Another finding that emerged from our analyses is that there was no change in hospital admissions and total hospitalization days. This finding is not in line with Roemer’s Law9. In addition, it is not in agreement with the expected influence of the payment mechanism for hospitalization at Assuta Ashdod, which is per diem. This payment scheme incentivizes hospitals to increase hospitalization duration19—a gap that may stem from the unique model that was adopted by Assuta Ashdod of a therapeutic continuum using the Integration Unit, that consists of a multidisciplinary team of MHS staff that includes physicians, nurses, paramedical professionals, and administrative staff. The Integration Unit accompanies MHS patients and their families from the first day of admission, continuously communicating with their primary physicians, and plans patient discharge (e.g., rehabilitation care). This concept may shorten the hospitalization duration. It would be interesting to examine over time whether this trend continues compared to hospitals where no such unit exists, as well as to distinguish between new and repeated hospitalizations to assess the efficiency of such units.

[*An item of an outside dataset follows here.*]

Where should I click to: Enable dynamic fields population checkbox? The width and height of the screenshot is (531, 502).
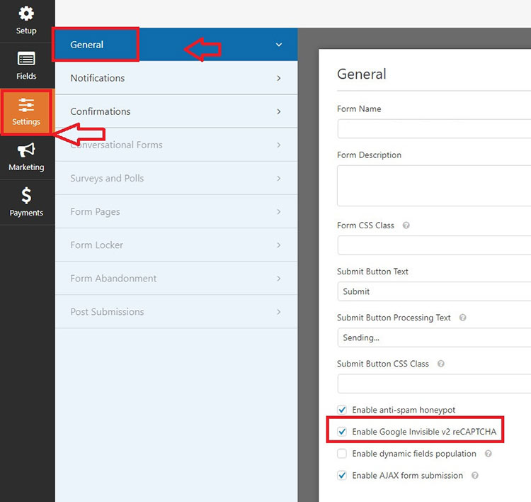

Finally, our findings indicate a decrease in the number of elective surgeries after the market entry of Assuta Ashdod. This is contrary to the expected effect of supplier-induced demand and of payment arrangements19. It also differs from findings of a study conducted in the United States with the opening of ambulatory surgical centers that demonstrated an increase in the volume of activity that was not offset by a decrease in the volume of activity at the pre-existing medical centers33. Our observed decrease may stem from technical considerations, namely, changes that occurred after Assuta Ashdod was opened in the definition and coding of surgical procedures. Thus, further investigation is required into the type of procedures that showed a significant decrease.

Our analyses have several limitations. First, subjects were defined as MHS enrollees according to their eligibility at one point in time per research year; thus, it is possible that data on the HCU of MHS enrollees were estimated over a year, while in fact they were eligible during ≤ 12 months. However, since this definition was applied in the same way in both study groups and both pre- and post-market entry of Assuta Ashdod, we believe that its effect (if any) was common and applied to a similar extent across groups and throughout the study period; therefore, it did not affect the study findings. Second, data about the quality and availability of other healthcare services (e.g., wards in exiting medical centers and physicians) was not available, thus, the multivariable models were not adjusted to these variables albeit may affect both study and control groups differently. Third, our analyses refer to MHS enrollees of Ashdod region, thus, ignore the influence of the market entry of Assuta Ashdod on localities that are not included in this region. However, we believe that since we analyzed the major region that may have been affected by this market entry, our results are valid. Finally, the study examined data on HCU only two years after the market entry of Assuta Ashdod; therefore, it did not address the long-term effects of a new provider entering the healthcare system.

Conclusion

This is the first study that examined how the market entry of Assuta Ashdod influenced both community- and hospital-based HCU. Our findings may be used as a model to characterize the inter-relationship between the hospital and community care. This market entry led to a shift in the geographical distribution of HCU from suppliers distant from the new provider to suppliers in proximity to this provider. But this was not necessarily translated to an increase in utilization of all inpatient and outpatient healthcare services in the short term. It is possible that the unique model of maintaining the continuity of care that was adopted by Assuta Ashdod and patients’ loyalty also led to the unique and unexpected patterns in HCU. Further study is required to examine long-term patterns of HCU following this market entry subject to expected changes in payment schemes, as well as the associated influence of this market entry on health outcomes.